«L’edificio storico del liceo classico riaprirà nel 2017»

16 Ottobre 2014

L’annuncio di Ranalli: lo stabile di piazza XX Settembre disponibile in concomitanza con le manifestazione ovidiane

SULMONA. Dopo le proteste, le promesse e i rinvii arriva una data certa per la riapertura della sede storica del Liceo Classico Ovidio. La scuola, inagibile dal sisma del 2009, riaprirà le porte a studenti e docenti nel 2017, proprio nel bimillenario della morte del poeta sulmonese a cui è intitolato l'istituto. Almeno questa è la tabella di marcia del Comune che, proprio in questi giorni, ha concluso l'iter previsto in base al protocollo di intesa stipulato con la Provincia.
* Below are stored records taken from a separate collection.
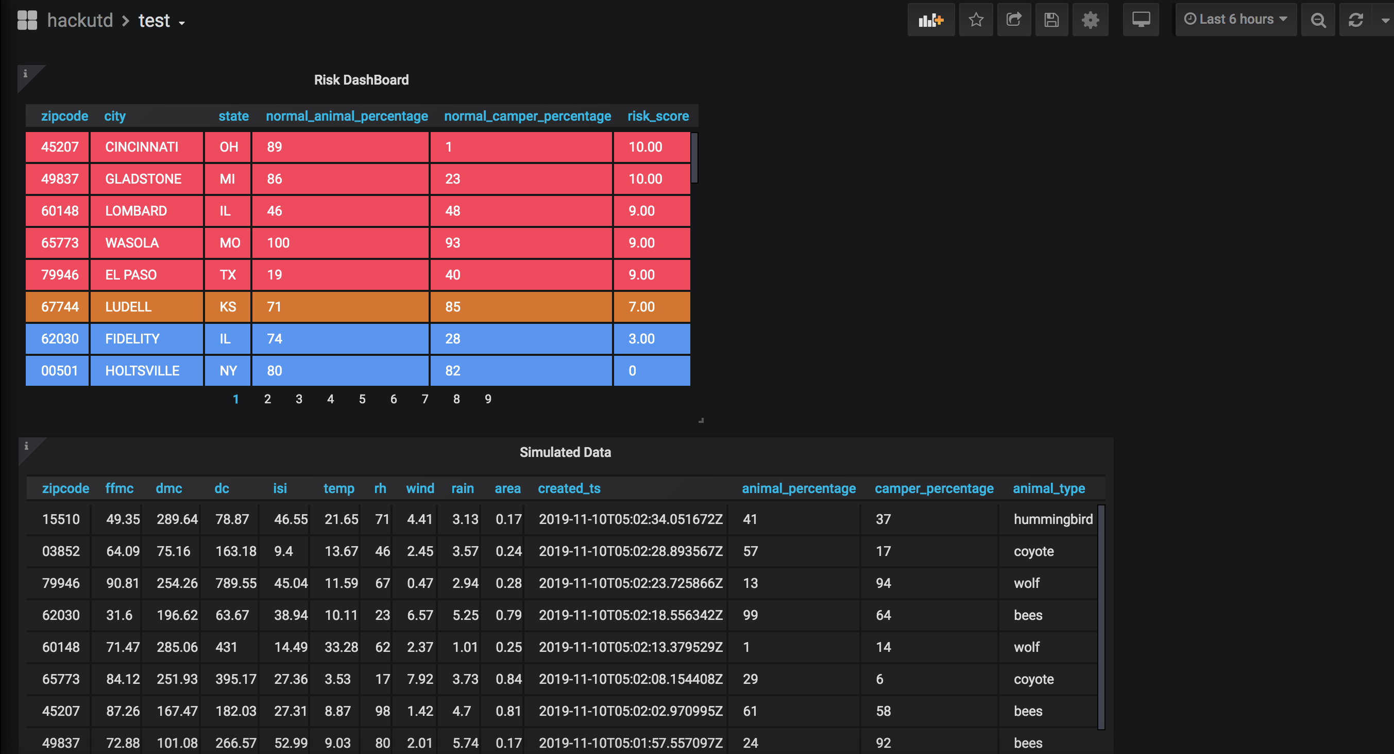Go to page 9 of Risk table
The height and width of the screenshot is (754, 1394).
[488, 399]
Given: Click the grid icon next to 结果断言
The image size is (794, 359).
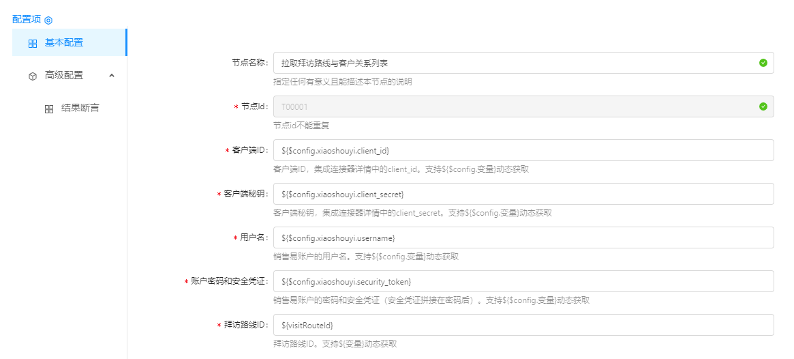Looking at the screenshot, I should click(x=49, y=109).
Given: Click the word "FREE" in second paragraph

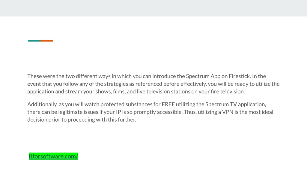Looking at the screenshot, I should pos(168,104).
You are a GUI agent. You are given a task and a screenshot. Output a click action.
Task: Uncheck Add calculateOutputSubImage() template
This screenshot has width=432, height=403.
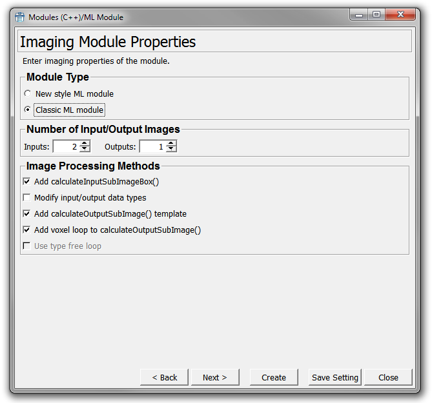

«Sono stati consegnati sia alla Provincia, sia all'ufficio speciale per la ricostruzione di Fossa», afferma il sindaco Peppino Ranalli, «il progetto preliminare e lo studio sulla vulnerabilità sismica dell'immobile, ora si entra in una nuova fase che non sarà più il Comune a gestire, il nostro lavoro l'abbiamo portato a termine. I tempi per la riapertura del liceo non sono certo brevi», sottolinea, «ma il 2017 potrebbe essere un termine congruo, non voglio alimentare false speranza tra i liceali che, in questi anni, si sono battuti molto per la loro scuola. Quando vorranno incontrarmi sono disponibile al confronto, il Comune ha lavorato quotidianamente per contribuire all'avvio dei lavori nella sede di piazza XX settembre». Soddisfatta la dirigente del Polo umanistico, Caterina Fantauzzi, che in questi anni non ha mai fatto mancare il suo sostegno ai liceali che hanno cambiato più volte sede dopo il sisma di oltre cinque anni fa. La Provincia ha previsto un investimento di 3 milioni e 500 mila euro. La somma sarà prelevata dal fondo, di circa 8 milioni di euro, a disposizione per la messa in sicurezza delle scuole. Si tratta di fondi recuperati da una serie di lavori svolti in economia. Gli interventi dovrebbero interessare anche la biblioteca comunale Ovidio, che si trova nello stesso immobile ed è chiusa per inagibilità dal 2009. Qui sono custoditi circa 20mila volumi, alcuni molto rari ma che da anni versano nel degrado e nell'abbandono. Il cantiere, che aprirà comunque nei prossimi mesi e dopo aver concluso gli iter amministrativi, resterà aperto per almeno 300 giorni. Con le nuove norme ogni istituto scolastico dovrà garantire una sicurezza antisismica pari all'80%. Per questo, al termine degli interventi, dovranno essere svolte verifiche e sopralluoghi. I liceali non abbassano la guardia. Da anni, infatti, sono costretti a seguire le lezioni in sedi provvisorie e da qualche mese sono rientrati nella sede di via Di Giacomo, che ospita anche il Liceo Artistico.